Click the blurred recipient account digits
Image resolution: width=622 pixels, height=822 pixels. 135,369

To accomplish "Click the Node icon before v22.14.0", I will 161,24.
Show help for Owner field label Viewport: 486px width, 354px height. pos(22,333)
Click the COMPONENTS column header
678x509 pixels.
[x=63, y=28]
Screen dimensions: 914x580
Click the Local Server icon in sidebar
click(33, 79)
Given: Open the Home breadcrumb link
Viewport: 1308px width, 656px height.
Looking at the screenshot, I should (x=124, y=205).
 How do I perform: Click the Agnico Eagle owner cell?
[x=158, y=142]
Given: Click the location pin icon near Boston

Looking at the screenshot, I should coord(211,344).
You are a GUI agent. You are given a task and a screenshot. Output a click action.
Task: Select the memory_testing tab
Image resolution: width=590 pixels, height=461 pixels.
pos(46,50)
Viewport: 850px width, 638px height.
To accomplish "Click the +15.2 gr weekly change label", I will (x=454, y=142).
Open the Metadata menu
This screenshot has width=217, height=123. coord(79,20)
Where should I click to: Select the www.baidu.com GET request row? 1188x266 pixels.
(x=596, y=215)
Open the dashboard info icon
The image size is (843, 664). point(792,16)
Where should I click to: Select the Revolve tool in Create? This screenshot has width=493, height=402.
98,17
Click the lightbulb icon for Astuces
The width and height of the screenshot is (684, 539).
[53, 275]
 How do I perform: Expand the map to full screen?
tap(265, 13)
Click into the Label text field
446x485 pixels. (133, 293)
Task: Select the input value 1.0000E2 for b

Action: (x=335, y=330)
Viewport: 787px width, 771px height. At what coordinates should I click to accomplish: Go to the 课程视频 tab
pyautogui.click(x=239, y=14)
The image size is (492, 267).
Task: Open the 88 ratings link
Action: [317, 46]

....

What needs to be done
Word for word, set down all of the material.

Exercise result
Click the blurred recipient account digits
Image resolution: width=622 pixels, height=822 pixels. 135,369

To accomplish "Click the Node icon before v22.14.0", I will 161,24.
Show help for Owner field label Viewport: 486px width, 354px height. pos(22,333)
Click the COMPONENTS column header
678x509 pixels.
[x=63, y=28]
Screen dimensions: 914x580
Click the Local Server icon in sidebar
click(33, 79)
Given: Open the Home breadcrumb link
Viewport: 1308px width, 656px height.
Looking at the screenshot, I should (x=124, y=205).
 How do I perform: Click the Agnico Eagle owner cell?
[x=158, y=142]
Given: Click the location pin icon near Boston

Looking at the screenshot, I should coord(211,344).
You are a GUI agent. You are given a task and a screenshot. Output a click action.
Task: Select the memory_testing tab
Image resolution: width=590 pixels, height=461 pixels.
pos(46,50)
Viewport: 850px width, 638px height.
To accomplish "Click the +15.2 gr weekly change label", I will (x=454, y=142).
Open the Metadata menu
This screenshot has width=217, height=123. coord(79,20)
Where should I click to: Select the www.baidu.com GET request row? 1188x266 pixels.
(x=596, y=215)
Open the dashboard info icon
The image size is (843, 664). point(792,16)
Where should I click to: Select the Revolve tool in Create? This screenshot has width=493, height=402.
98,17
Click the lightbulb icon for Astuces
The width and height of the screenshot is (684, 539).
[53, 275]
 How do I perform: Expand the map to full screen?
tap(265, 13)
Click into the Label text field
446x485 pixels. (133, 293)
Task: Select the input value 1.0000E2 for b

Action: (x=335, y=330)
Viewport: 787px width, 771px height. At what coordinates should I click to accomplish: Go to the 课程视频 tab
pyautogui.click(x=239, y=14)
The image size is (492, 267).
Task: Open the 88 ratings link
Action: [317, 46]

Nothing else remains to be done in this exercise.